§ **Work request**
Would you please return only the lines from the one with "Image resolution: width=1333" through the last line of the records below, leaving the pictures out?

-------- Record set

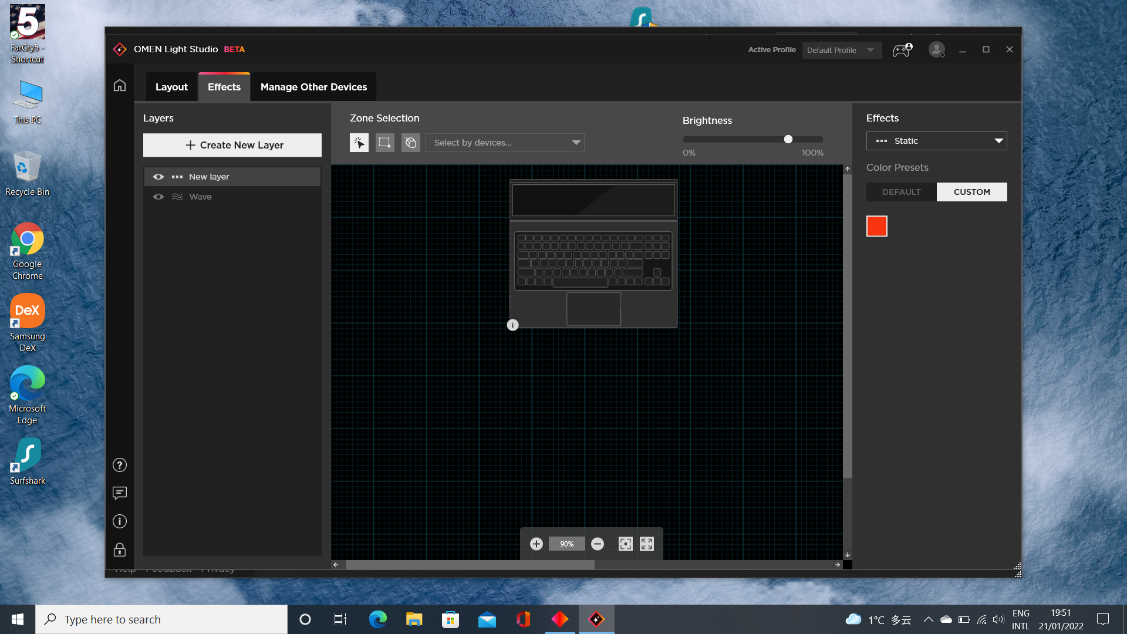Switch to the Layout tab
This screenshot has width=1127, height=634.
(171, 86)
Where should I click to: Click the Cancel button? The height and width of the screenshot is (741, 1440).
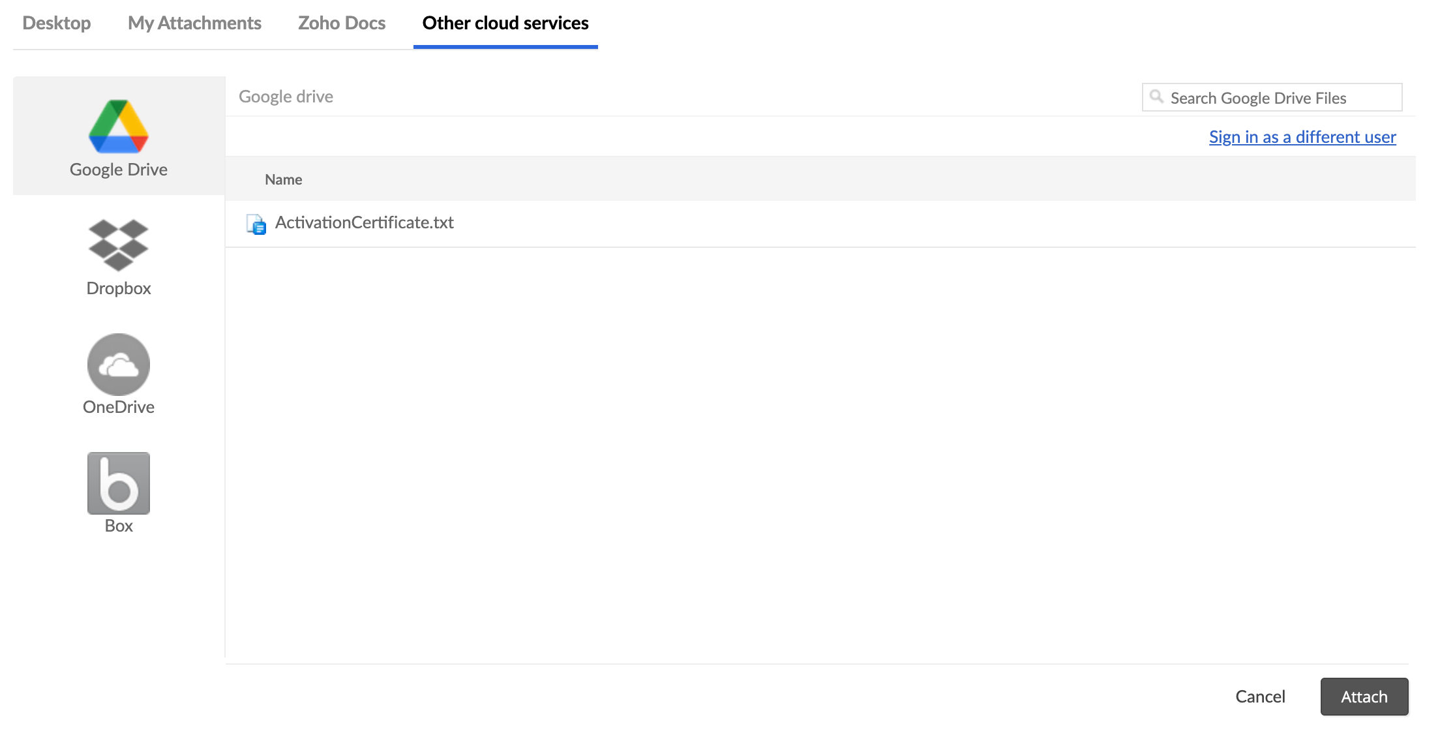point(1260,697)
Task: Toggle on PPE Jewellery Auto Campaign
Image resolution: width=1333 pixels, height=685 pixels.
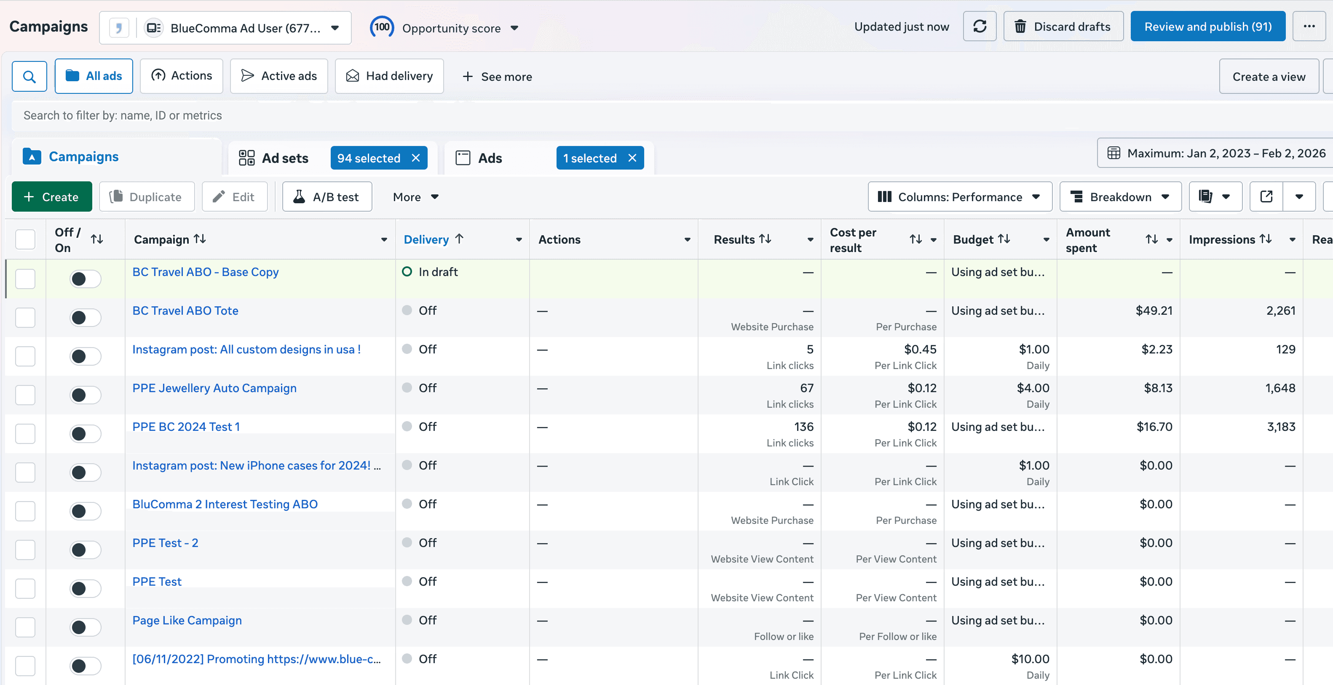Action: tap(85, 395)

----------------

§ **Response to the exercise**
Image resolution: width=1333 pixels, height=685 pixels.
Action: tap(85, 395)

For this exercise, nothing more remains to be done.